Or a ****ing SAXOPHONE, as done by Terry Riley, Fripp's model by way of Brian Eno.


----------



## Magnum Miserium (Aug 15, 2016)

fluteman said:


> I offered a definition (of music) in an earlier thread: A structured set of sounds that communicates through at least partly non-verbal means. The most controversial part of my definition is probably my use of "that communicates", rather than "intended to communicate", requiring the existence of an actual audience rather than merely an intended one.


Kind of necessarily hypothetical, that - if somebody's arguing about whether or not it communicates, then it already has an audience.


----------



## EdwardBast (Nov 25, 2013)

Magnum Miserium said:


> Or a ****ing SAXOPHONE, as done by Terry Riley, Fripp's model by way of Brian Eno.


I wasn't talking about the technique, but the actual texture and sound.


----------



## Klassic (Dec 19, 2015)

Nereffid said:


> I disagree with this. Greatness is a value we place on a work, it doesn't exist "by nature". If something can still be great despite my not liking it, or your not liking it, or anyone we know liking it, then is it also great if _literally no one_ likes it? If it's great "by nature" then the answer is yes, which strikes me as absurd.


This is refutable, but I have no interest in refuting it.


----------



## kartikeys (Mar 16, 2013)

Mandryka said:


> perhaps you would like to explain to me how to listen to Cage's etudes in a way which will help me hear them as music rather than random sounds. Here's one


He missed a squeak here and a nail there. But great otherwise.


----------



## fluteman (Dec 7, 2015)

Magnum Miserium said:


> Kind of necessarily hypothetical, that - if somebody's arguing about whether or not it communicates, then it already has an audience.


Yes, that is true. Moreover, there's a tradition of what one might call "subversive art", where one of the central ideas is to be provocative, i.e., make people argue about it. Funny how disturbing music or paintings are somehow considered outrageous by some, whereas disturbing movies are pretty routine. My guess is it's because movies are a newer art form with less of a history to subvert.


----------



## Nereffid (Feb 6, 2013)

Klassic said:


> This is refutable, but I have no interest in refuting it.


Fair enough! Neither of us is obliged to have this discussion. :cheers:


----------



## Klassic (Dec 19, 2015)

Is it possible to dislike Mahler because one doesn't understand Mahler?


----------



## KenOC (Mar 7, 2011)

Klassic said:


> Is it possible to dislike Mahler because one doesn't understand Mahler?


Of course. It's also possible to dislike Mahler's music because one _does _understand him.


----------



## Klassic (Dec 19, 2015)

------------------------------------

■ GIVEN TASK A: In the entries, rewrite the stretch from the line containing "Click the sort arrow in Name column" through the end of the entries, replacing "screenshot" with "image" and keeping everything else unchanged. Leave the pictures out of your answer.

■ SUPPLIED MATERIAL:
------------------------------------

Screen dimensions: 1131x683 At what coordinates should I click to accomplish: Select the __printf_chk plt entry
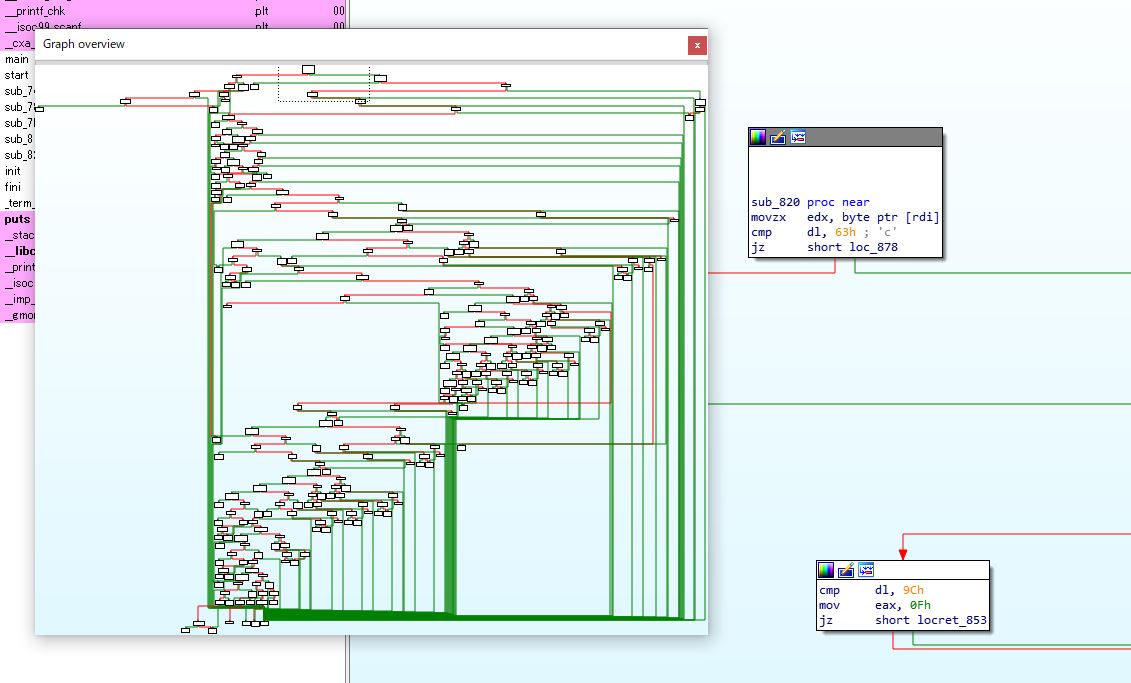pos(173,11)
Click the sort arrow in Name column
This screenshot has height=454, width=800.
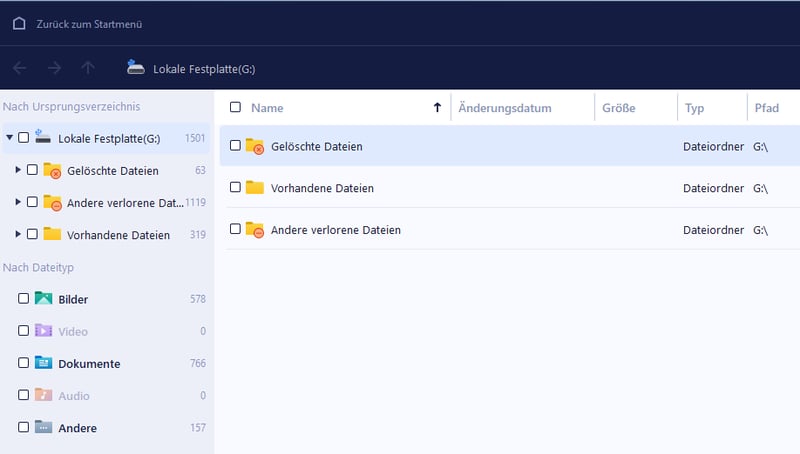(x=436, y=108)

------------------------------------

■ GIVEN TASK B: According to the forum thread, what does KenOC say is also possible regarding Mahler's music?

■ CORRECT RESULT A:
Click the sort arrow in Name column
This image has height=454, width=800.
(x=436, y=108)

■ CORRECT RESULT B: It is also possible to dislike Mahler's music because one does understand him.